» TASK INSTRUCTIONS: Give back the records in full, with every line exactly as it was.

» TASK MATERIAL:
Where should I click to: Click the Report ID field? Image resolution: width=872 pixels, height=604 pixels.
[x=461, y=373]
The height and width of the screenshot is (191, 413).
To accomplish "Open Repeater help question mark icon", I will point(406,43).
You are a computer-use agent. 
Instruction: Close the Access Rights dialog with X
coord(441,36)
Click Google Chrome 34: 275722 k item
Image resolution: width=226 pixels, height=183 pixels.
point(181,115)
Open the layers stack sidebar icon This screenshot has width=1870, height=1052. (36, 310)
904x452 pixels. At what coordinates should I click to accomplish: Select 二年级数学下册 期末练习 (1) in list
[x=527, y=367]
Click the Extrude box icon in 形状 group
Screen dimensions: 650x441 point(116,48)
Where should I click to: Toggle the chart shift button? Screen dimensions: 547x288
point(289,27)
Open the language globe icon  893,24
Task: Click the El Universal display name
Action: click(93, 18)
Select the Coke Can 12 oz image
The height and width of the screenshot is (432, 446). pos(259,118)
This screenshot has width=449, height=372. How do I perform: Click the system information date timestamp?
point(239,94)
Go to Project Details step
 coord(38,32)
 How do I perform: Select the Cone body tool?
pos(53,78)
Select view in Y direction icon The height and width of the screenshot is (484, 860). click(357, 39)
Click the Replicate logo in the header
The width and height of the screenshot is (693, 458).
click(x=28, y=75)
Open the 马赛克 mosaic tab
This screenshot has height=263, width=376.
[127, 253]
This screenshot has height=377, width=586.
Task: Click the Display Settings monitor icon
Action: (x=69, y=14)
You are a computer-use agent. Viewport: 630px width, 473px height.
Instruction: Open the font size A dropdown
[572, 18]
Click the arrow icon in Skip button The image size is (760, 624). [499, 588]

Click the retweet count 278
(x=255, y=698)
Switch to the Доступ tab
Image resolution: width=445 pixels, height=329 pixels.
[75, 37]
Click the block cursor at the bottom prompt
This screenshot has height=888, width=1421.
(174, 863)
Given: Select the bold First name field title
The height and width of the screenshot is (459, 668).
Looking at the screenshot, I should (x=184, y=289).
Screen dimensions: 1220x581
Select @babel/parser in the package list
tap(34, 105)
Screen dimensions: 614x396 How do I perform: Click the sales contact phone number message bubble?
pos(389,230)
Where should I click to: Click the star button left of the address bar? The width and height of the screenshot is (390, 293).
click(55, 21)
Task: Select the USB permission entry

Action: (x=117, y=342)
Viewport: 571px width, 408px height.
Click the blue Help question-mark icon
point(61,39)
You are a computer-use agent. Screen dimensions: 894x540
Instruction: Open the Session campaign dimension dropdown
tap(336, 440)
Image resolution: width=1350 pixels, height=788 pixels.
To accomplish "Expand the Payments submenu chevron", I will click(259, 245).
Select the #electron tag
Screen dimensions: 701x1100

» ANSWER SPACE:
Where should I click to: Click the Report ID field? Image resolution: width=872 pixels, height=604 pixels.
[x=461, y=373]
The height and width of the screenshot is (191, 413).
To accomplish "Open Repeater help question mark icon", I will point(406,43).
You are a computer-use agent. 
Instruction: Close the Access Rights dialog with X
coord(441,36)
Click Google Chrome 34: 275722 k item
Image resolution: width=226 pixels, height=183 pixels.
point(181,115)
Open the layers stack sidebar icon This screenshot has width=1870, height=1052. (36, 310)
904x452 pixels. At what coordinates should I click to accomplish: Select 二年级数学下册 期末练习 (1) in list
[x=527, y=367]
Click the Extrude box icon in 形状 group
Screen dimensions: 650x441 point(116,48)
Where should I click to: Toggle the chart shift button? Screen dimensions: 547x288
point(289,27)
Open the language globe icon  893,24
Task: Click the El Universal display name
Action: click(93, 18)
Select the Coke Can 12 oz image
The height and width of the screenshot is (432, 446). pos(259,118)
This screenshot has width=449, height=372. How do I perform: Click the system information date timestamp?
point(239,94)
Go to Project Details step
 coord(38,32)
 How do I perform: Select the Cone body tool?
pos(53,78)
Select view in Y direction icon The height and width of the screenshot is (484, 860). click(357, 39)
Click the Replicate logo in the header
The width and height of the screenshot is (693, 458).
click(x=28, y=75)
Open the 马赛克 mosaic tab
This screenshot has height=263, width=376.
[127, 253]
This screenshot has height=377, width=586.
Task: Click the Display Settings monitor icon
Action: (x=69, y=14)
You are a computer-use agent. Viewport: 630px width, 473px height.
Instruction: Open the font size A dropdown
[572, 18]
Click the arrow icon in Skip button The image size is (760, 624). [499, 588]

Click the retweet count 278
(x=255, y=698)
Switch to the Доступ tab
Image resolution: width=445 pixels, height=329 pixels.
[75, 37]
Click the block cursor at the bottom prompt
This screenshot has height=888, width=1421.
(174, 863)
Given: Select the bold First name field title
The height and width of the screenshot is (459, 668).
Looking at the screenshot, I should (x=184, y=289).
Screen dimensions: 1220x581
Select @babel/parser in the package list
tap(34, 105)
Screen dimensions: 614x396 How do I perform: Click the sales contact phone number message bubble?
pos(389,230)
Where should I click to: Click the star button left of the address bar? The width and height of the screenshot is (390, 293).
click(55, 21)
Task: Select the USB permission entry

Action: (x=117, y=342)
Viewport: 571px width, 408px height.
Click the blue Help question-mark icon
point(61,39)
You are a computer-use agent. Screen dimensions: 894x540
Instruction: Open the Session campaign dimension dropdown
tap(336, 440)
Image resolution: width=1350 pixels, height=788 pixels.
To accomplish "Expand the Payments submenu chevron", I will click(259, 245).
Select the #electron tag
Screen dimensions: 701x1100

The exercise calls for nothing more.